Century 21 Files for Bankruptcy and Announces It Will Close All 13 Stores
The department store said the decision followed nonpayment on its business interruption insurance
Century 21 has filed for Chapter 11 bankruptcy, joining other department stores including JCPenney, Neiman Marcus and Lord & Taylor.
After offering designer apparel, footwear, cosmetics and décor at discounted prices for nearly 60 years, the chain retailer also announced it will be shutting all 13 locations in New York, New Jersey, Pennsylvania and Florida. The company said it will start liquidation sales in stores and online.
In a statement obtained by Fox 5 New York, Century 21 said the decision followed nonpayment on its business interruption insurance by approximately $175 million.

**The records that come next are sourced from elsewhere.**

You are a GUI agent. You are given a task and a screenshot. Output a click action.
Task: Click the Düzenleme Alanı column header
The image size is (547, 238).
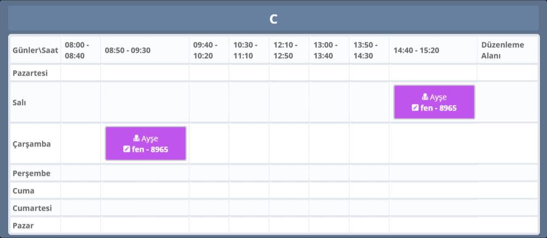click(507, 50)
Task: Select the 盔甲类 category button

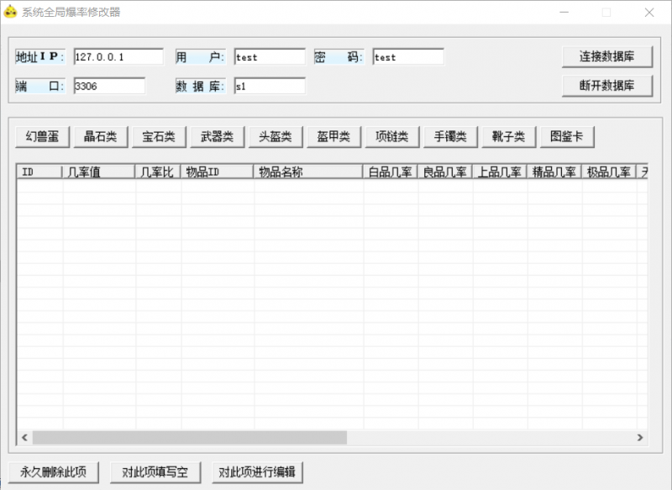Action: (333, 136)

“We now have no viable alternative but to begin the closure of our beloved family business because our insurers, to whom we have paid significant premiums every year for protection against unforeseen circumstances like we are experiencing today, have turned their backs on us at this most critical time,” Century 21 co-CEO Raymond Gindi said in the statement.

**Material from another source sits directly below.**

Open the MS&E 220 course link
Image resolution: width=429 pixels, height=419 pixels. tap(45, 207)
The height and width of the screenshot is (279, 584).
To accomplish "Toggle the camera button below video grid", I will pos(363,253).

The department store said it would have been able to “weather” the financial storm caused by the coronavirus pandemic, had it received insurance money it claims it was owed.
"While retailers across the board have suffered greatly due to COVID-19 ... we are confident that had we received any meaningful portion of the insurance proceeds, we would have been able to save thousands of jobs and weather the storm,” Century 21 said in a statement obtained by CNN Business.
In April, Neiman Marcus became the first major U.S. department store to file for bankruptcy amid the pandemic. Others including JCPenny and Lord & Taylor have since followed suit.
At the time, David Berliner, partner at accounting firm BDO, told Forbes at the time that many fashion retailers were struggling before the global health crisis, so "with COVID-19 in the mix, it is really going to accelerate the trends with more store closures and ultimate failures."
“Bottom line, I expect there will be fewer retail chains surviving post-COVID-19 and the surviving chains, particularly apparel and other mall-based specialty stores, will reduce the number of brick & mortar store locations," he added.